The Norfolk (Va.) Southern Argus reads some of its contemporaries a very sensible lecture upon the hullabaloo they are raising over the projected immigration from the Northern States. It thinks they are “quite too sensitive on the subject of Southern institutions,” that their excessive alarm is construed into a sign of weakness, and that they are very likely to make themselves “ridiculous in the eyes all sensible people abroad.”
The Argus does not apprehend any special danger to Virginian institutions from the projects of the Homestead Company; and for this opinion it gives the following reasons:
“We are inclined to think that Virginia would be a poor field for operations. They may buy lands at low rates in the western part of the State, but the difficulty would be to get settlers to occupy them, even where they gave these lands away. The tide of emigration is settling from Northern States to the West, and will continue to flow in that direction as long as there are prairie lands with timber conveniently near to be occupied. It costs at least ten dollars per acre to clear the western lands of Virginia of timber, and put them in as favorable a condition for cultivation as the Western prairies are in their present condition.
In Eastern Virginia, the prospects of the Homestead Company would not be more favorable. Lands which remunerate the cultivator for his labor, could not be procured except at high prices, and consequently would afford no speculation. Worn out lands, and those of light soils but capable of improvement can be purchased at low rates, but these would not answer the purposes of the Homestead Company. Capital is necessary to begin the cultivation of these lands. They are to be limed and marled, and money is to be laid out for guano and clover seeds, and other improves. But the Company’s settlers are poor; they have no capital. What would a Paddy, or a German, or even a Yankee do, besides starve, if he was put upon a hundred acres of land, without money, when the land was so poor, that it would not produce over five bushels of corn to the acre, without at first and outlay of from $6-$10 per acre.

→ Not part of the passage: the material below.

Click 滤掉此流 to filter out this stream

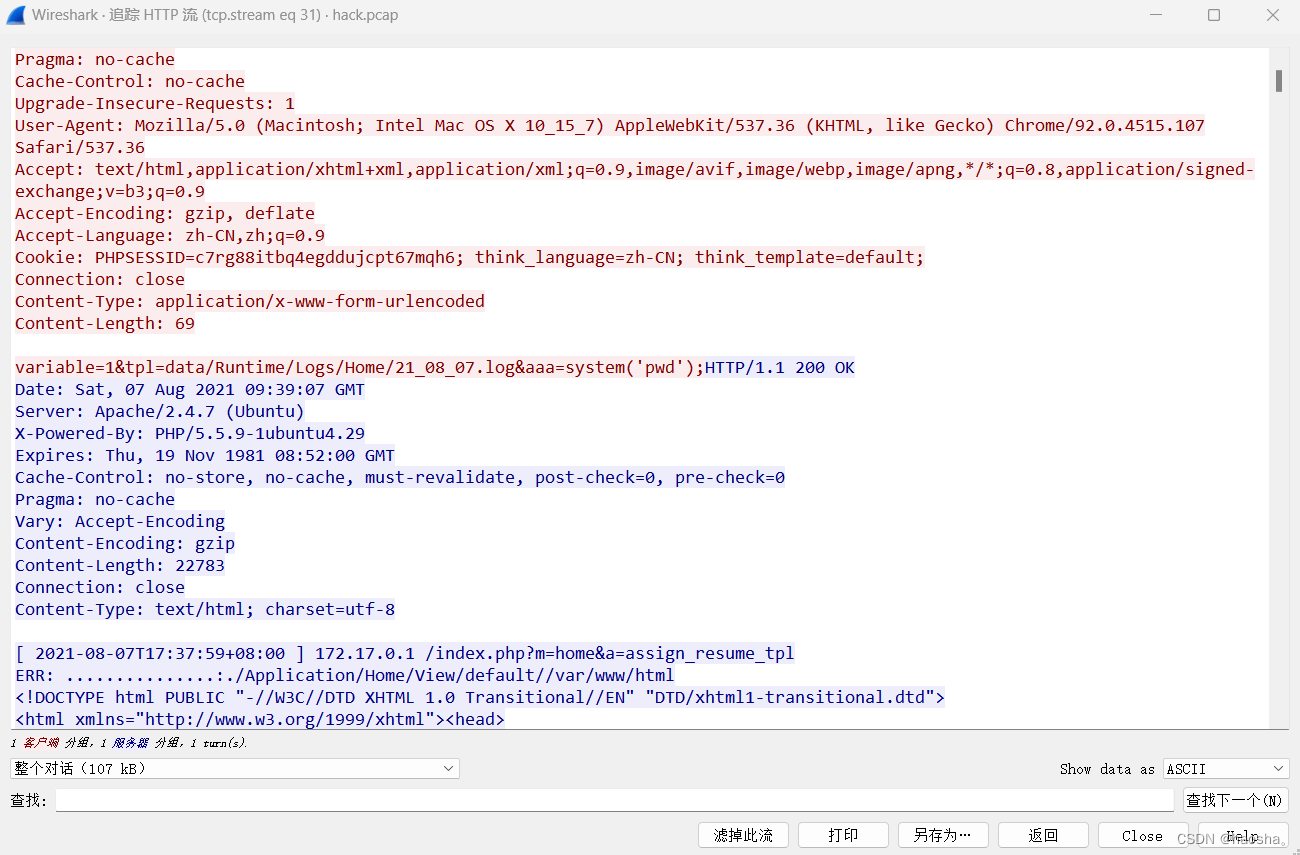743,834
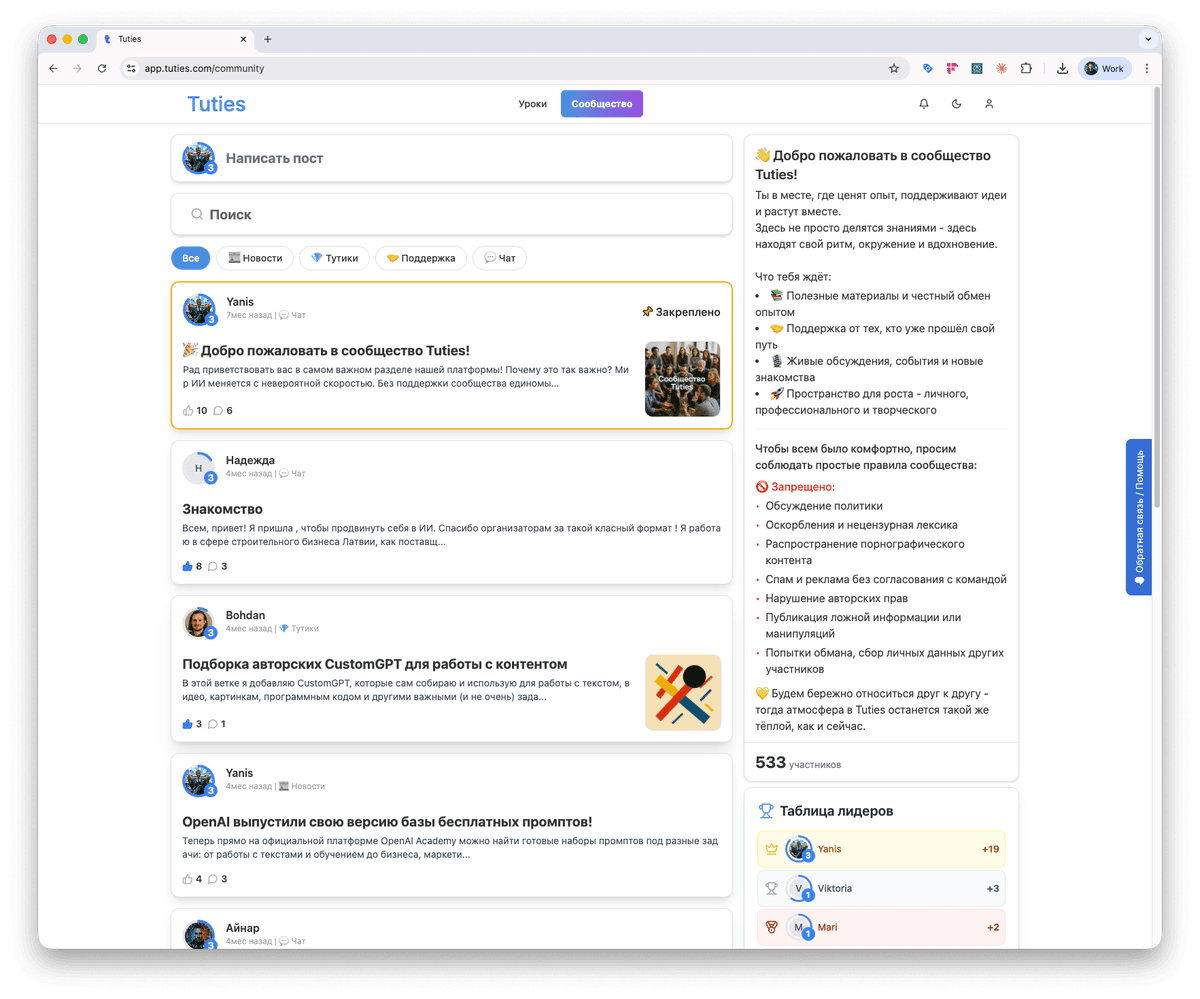Like the Знакомство post by Надежда

pos(187,566)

But even supposing all these obstacles to be overcome, what harm could two or three or even ten thousand Northerners scattered among us do our institutions. If they were located in the West, they would do no harm, for there are but few slaves in that part of the State. But suppose them scattered through the East; what harm would they be likely to do? Would they excite the slaves to insurrection? We would certainly find them out, and a hanging or two or three of them would put a stop to that. But would they be likely to do this? They would have an interest in the soil and an interest in the prosperity of the State, and this would prevent them from doing any rash act, even if they were Abolitionists. But we must suppose these settlers to have eyes and ears and some little common sense, and a residence of six months would convince them that it is best for all classes that the negro should be held in bondage. There are many Northern people now among us. Are they less reliable on the Slavery question then our own citizens? When has one who has settled down and made the State his home been found tampering with the negroes, or in any way acting against the institutions of the South? We would therefore say to ELI THAYER and company: Send on your settlers. If you send us neither paupers nor thieves we will welcome them, and in six months we will convert them all to our own faith. We have many among us already, Pro-Slavery men and slaveholders, and the only fault we have to find with them is that they are rather sever masters, but we hope to cure them of even that fault in time.
Let the cry be Southward ho! We are ready for you.”